I have a hard enough time convincing people to go to an actual bike shop and purchase a decent hardtail instead of a full-suspension Walgoose that's been stickered with a warning against off-trail use.

I've let a couple of older guys on the trail who were curious ride my eBike; they get it right away. So probably a couple of easy sales of eBikes at the local shop but not to beginners. Most sales of eBikes are going to go to people who are already in to bicycling; the four eBike riders at my office also own human-powered bicycles.


----------



## AC/BC (Jun 22, 2006)

Yeah, i mean first time riders. Not experienced people, or even trying to turn a roadie into an mountain biker. People that are totally "green" to mountain biking


----------



## fleboz (Apr 22, 2015)

i have a buddy that in no way shape or form (pun intended) would ride, until he got his ebike. not my bag, but i'm glad he got one. its fun to ride with him and never would have happened without assist. uphill he just stays with us, downhill we wait for him. all smiles at the trail head. it was a turning point for him to improve his life style, I'm happy for that.


----------



## Hambone70 (May 8, 2019)

Saw two bikes similar to these this morning on the Arizona Trail. Judging by the beer-guts, probably new e-bikers!


----------



## KingOfOrd (Feb 19, 2005)

Ebikes are great!

They allow people who lack fitness to ride faster and farther. The problem is that a lot of the people that fall into this category are lacking the skills to be able to manage these increased speeds. I haven't seen it much when it comes to off-road riding because all my local trails are off limits to ebikes. But I do see this when walking my dog on the rec trail(also off limits to ebikes) and the majority of these riders are riding without a helmet. I'm sure ebikes open the door for a lot of people to start riding, but from what I've seen they've been riding irresponsibly. I'm in favor of increased helmet laws for all ebikers.


----------



## AC/BC (Jun 22, 2006)

Hambone70 said:


> Saw two bikes similar to these this morning on the Arizona Trail. Judging by the beer-guts, probably new e-bikers!


Those guys sound pretty cool and not like a dude in Lyra on a $5000 bike


----------



## AC/BC (Jun 22, 2006)

Train Wreck said:


> Ebikes are great!
> 
> They allow people who lack fitness to ride faster and farther. The problem is that a lot of the people that fall into this category are lacking the skills to be able to manage these increased speeds. I haven't seen it much when it comes to off-road riding because all my local trails are off limits to ebikes. But I do see this when walking my dog on the rec trail(also off limits to ebikes) and the majority of these riders are riding without a helmet. I'm sure ebikes open the door for a lot of people to start riding, but from what I've seen they've been riding irresponsibly. I'm in favor of increased helmet laws for all ebikers.

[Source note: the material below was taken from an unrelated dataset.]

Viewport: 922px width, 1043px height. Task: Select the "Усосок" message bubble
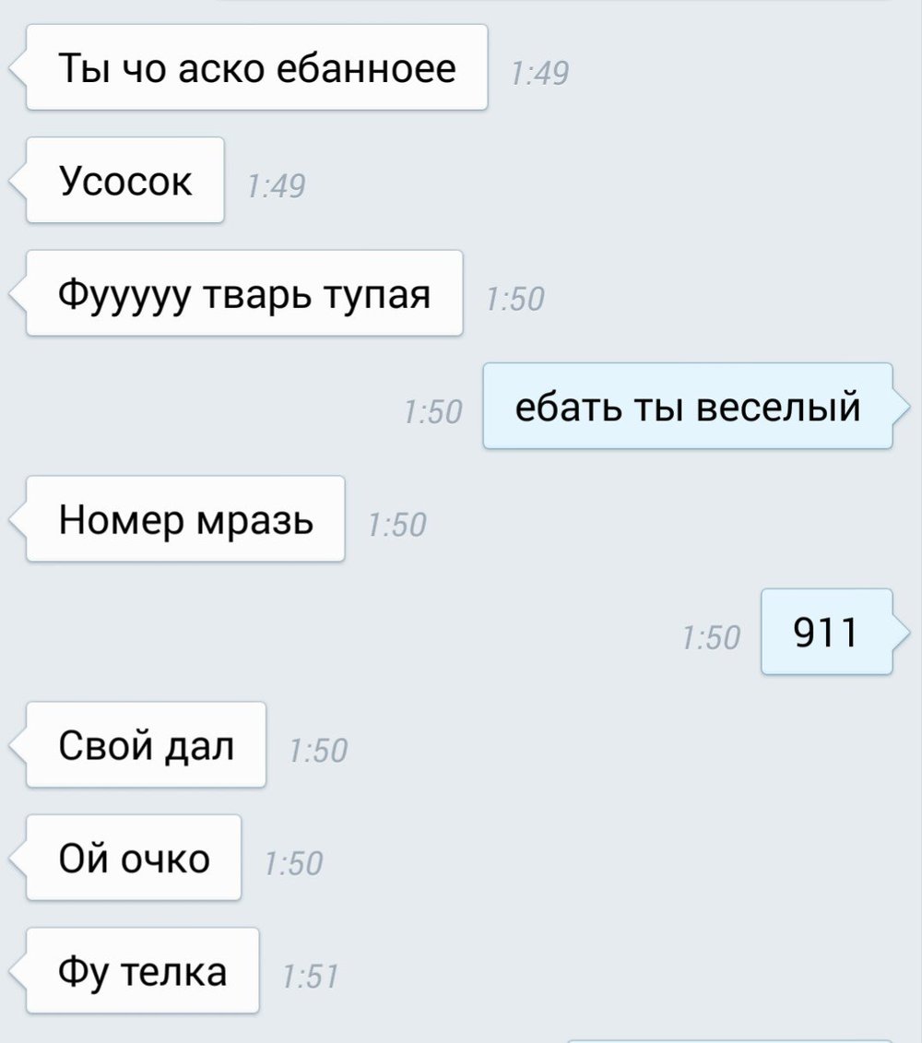pyautogui.click(x=125, y=180)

It's quite easy to ride a bike at 20mph. You should try it some time


----------



## KingOfOrd (Feb 19, 2005)

AC/BC said:


> It's quite easy to ride a bike at 20mph. You should try it some time


Are you crazy?? I'd have to put a motor on my bike to reach that kind of speed! That would be a.... train wreck


----------



## Hambone70 (May 8, 2019)

AC/BC said:


> Those guys sound pretty cool and not like a dude in Lyra on a $5000 bike


Well, I wasn't about to tell them that their ebikes aren't allowed on the AZT. They looked like the kind of guys most likely to be armed and stupid!

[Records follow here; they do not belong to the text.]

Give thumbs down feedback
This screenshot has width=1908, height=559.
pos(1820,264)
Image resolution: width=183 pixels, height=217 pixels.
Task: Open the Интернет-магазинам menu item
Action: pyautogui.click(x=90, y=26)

At least they were out semi-exercising!


----------



## Gutch (Dec 17, 2010)

Hambone70 said:


> Saw two bikes similar to these this morning on the Arizona Trail. Judging by the beer-guts, probably new e-bikers!


I want one so I can see how far I can ride a wheelie, before I loop out...


----------



## KenPsz (Jan 21, 2007)

Hambone70 said:


> Well, I wasn't about to tell them that their ebikes aren't allowed on the AZT. They looked like the kind of guys most likely to be armed and stupid!
> 
> At least they were out semi-exercising!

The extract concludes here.